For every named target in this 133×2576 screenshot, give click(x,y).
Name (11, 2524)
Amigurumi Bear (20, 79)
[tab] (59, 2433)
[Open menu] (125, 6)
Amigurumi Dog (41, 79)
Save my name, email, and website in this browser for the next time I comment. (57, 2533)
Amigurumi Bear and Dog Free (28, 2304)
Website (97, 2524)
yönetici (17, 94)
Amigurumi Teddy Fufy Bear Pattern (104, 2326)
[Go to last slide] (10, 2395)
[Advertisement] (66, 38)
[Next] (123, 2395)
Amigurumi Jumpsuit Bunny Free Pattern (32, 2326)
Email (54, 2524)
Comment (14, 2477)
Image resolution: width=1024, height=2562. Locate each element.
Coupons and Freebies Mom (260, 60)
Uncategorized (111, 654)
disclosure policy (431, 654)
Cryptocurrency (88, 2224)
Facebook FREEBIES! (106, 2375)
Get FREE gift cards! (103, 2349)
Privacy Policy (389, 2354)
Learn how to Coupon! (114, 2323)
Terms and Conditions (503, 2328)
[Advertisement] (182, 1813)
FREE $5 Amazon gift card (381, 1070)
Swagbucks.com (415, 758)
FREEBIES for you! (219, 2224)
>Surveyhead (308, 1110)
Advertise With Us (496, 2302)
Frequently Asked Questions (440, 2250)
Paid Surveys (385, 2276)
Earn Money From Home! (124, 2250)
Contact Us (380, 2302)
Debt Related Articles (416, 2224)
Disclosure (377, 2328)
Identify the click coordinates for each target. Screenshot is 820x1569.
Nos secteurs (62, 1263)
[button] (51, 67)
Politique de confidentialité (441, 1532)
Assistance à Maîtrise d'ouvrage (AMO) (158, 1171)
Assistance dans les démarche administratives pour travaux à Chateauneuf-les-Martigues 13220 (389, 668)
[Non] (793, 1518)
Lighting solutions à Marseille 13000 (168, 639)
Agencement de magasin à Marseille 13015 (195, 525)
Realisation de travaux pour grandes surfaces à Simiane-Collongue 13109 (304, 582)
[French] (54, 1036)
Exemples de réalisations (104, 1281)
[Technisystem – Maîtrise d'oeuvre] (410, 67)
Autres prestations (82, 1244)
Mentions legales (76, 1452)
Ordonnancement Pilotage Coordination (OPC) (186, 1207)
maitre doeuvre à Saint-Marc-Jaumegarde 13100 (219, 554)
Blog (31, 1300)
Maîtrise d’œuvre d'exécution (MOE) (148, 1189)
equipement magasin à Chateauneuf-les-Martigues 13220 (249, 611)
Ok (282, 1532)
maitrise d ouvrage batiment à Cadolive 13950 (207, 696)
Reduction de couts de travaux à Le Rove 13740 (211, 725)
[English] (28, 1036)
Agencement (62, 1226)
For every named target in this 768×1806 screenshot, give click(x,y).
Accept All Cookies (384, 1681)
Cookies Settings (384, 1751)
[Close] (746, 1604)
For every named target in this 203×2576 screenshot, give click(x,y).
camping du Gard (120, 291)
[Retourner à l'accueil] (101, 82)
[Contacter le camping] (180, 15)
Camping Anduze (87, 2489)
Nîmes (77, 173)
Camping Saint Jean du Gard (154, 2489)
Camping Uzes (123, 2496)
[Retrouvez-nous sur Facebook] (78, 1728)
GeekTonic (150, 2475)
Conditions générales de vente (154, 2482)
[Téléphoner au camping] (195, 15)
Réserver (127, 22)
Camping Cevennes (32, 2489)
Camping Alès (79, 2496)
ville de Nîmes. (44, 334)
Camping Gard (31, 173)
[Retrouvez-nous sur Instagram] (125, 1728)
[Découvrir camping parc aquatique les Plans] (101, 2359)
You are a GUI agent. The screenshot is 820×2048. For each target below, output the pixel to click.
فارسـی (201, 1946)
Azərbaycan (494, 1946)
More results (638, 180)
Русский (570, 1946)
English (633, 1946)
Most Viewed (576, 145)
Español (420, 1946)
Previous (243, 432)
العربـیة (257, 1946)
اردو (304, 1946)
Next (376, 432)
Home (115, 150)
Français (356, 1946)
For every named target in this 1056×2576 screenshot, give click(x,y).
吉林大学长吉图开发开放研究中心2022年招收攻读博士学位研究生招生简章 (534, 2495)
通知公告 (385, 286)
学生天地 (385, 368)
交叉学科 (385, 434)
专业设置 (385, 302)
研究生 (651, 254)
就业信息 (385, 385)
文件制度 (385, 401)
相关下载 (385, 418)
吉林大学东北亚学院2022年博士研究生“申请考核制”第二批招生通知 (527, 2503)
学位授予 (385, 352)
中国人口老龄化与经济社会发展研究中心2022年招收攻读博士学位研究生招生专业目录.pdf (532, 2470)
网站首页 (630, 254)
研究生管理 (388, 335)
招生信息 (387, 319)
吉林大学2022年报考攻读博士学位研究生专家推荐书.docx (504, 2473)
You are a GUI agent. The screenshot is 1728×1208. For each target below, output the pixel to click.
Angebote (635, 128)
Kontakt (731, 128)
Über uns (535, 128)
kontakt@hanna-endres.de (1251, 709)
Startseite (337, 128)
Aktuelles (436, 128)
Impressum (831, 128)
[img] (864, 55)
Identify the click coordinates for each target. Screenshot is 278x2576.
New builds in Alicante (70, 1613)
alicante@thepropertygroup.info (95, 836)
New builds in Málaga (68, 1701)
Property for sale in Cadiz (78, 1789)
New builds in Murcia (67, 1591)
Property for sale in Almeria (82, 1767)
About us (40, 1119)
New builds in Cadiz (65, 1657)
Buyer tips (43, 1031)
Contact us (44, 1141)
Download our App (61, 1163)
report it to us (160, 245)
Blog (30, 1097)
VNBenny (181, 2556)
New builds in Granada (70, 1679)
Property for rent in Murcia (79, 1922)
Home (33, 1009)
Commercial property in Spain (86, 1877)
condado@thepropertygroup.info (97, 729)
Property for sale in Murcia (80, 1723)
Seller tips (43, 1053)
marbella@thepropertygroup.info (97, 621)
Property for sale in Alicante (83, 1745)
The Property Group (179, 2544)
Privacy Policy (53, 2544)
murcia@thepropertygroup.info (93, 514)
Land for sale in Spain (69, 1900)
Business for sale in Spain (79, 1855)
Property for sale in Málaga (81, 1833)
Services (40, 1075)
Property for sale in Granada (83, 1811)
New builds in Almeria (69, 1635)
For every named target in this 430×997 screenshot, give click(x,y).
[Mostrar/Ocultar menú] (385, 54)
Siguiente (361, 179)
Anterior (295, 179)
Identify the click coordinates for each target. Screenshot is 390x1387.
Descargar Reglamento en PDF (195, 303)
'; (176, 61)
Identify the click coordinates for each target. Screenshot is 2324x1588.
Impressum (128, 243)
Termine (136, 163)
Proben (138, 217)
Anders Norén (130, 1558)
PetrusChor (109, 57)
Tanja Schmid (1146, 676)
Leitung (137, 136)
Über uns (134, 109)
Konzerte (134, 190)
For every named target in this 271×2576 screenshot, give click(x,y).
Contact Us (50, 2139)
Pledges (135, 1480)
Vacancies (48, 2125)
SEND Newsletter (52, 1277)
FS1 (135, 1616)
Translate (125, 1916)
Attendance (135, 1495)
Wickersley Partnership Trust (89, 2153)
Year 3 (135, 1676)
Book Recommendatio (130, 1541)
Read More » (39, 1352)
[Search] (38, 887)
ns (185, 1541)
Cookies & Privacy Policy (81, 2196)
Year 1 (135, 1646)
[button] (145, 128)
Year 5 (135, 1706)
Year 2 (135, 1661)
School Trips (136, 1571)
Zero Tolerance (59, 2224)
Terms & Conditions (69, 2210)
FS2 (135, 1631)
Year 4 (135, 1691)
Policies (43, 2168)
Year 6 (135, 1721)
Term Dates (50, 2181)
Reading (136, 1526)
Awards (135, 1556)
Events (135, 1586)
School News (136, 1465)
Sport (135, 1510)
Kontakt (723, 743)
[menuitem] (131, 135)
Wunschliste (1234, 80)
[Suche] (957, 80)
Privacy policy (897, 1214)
● ● ● ● ● ● ●
### ABOUT THIS EXERCISE
Look above for the line containing "Image resolution: width=1024, height=2562." and the line containing "Debt Related Articles (416, 2224)". Transcribe both, with the lines between them, exactly.

### FINISHED TASK
Image resolution: width=1024, height=2562. Locate each element.
Coupons and Freebies Mom (260, 60)
Uncategorized (111, 654)
disclosure policy (431, 654)
Cryptocurrency (88, 2224)
Facebook FREEBIES! (106, 2375)
Get FREE gift cards! (103, 2349)
Privacy Policy (389, 2354)
Learn how to Coupon! (114, 2323)
Terms and Conditions (503, 2328)
[Advertisement] (182, 1813)
FREE $5 Amazon gift card (381, 1070)
Swagbucks.com (415, 758)
FREEBIES for you! (219, 2224)
>Surveyhead (308, 1110)
Advertise With Us (496, 2302)
Frequently Asked Questions (440, 2250)
Paid Surveys (385, 2276)
Earn Money From Home! (124, 2250)
Contact Us (380, 2302)
Debt Related Articles (416, 2224)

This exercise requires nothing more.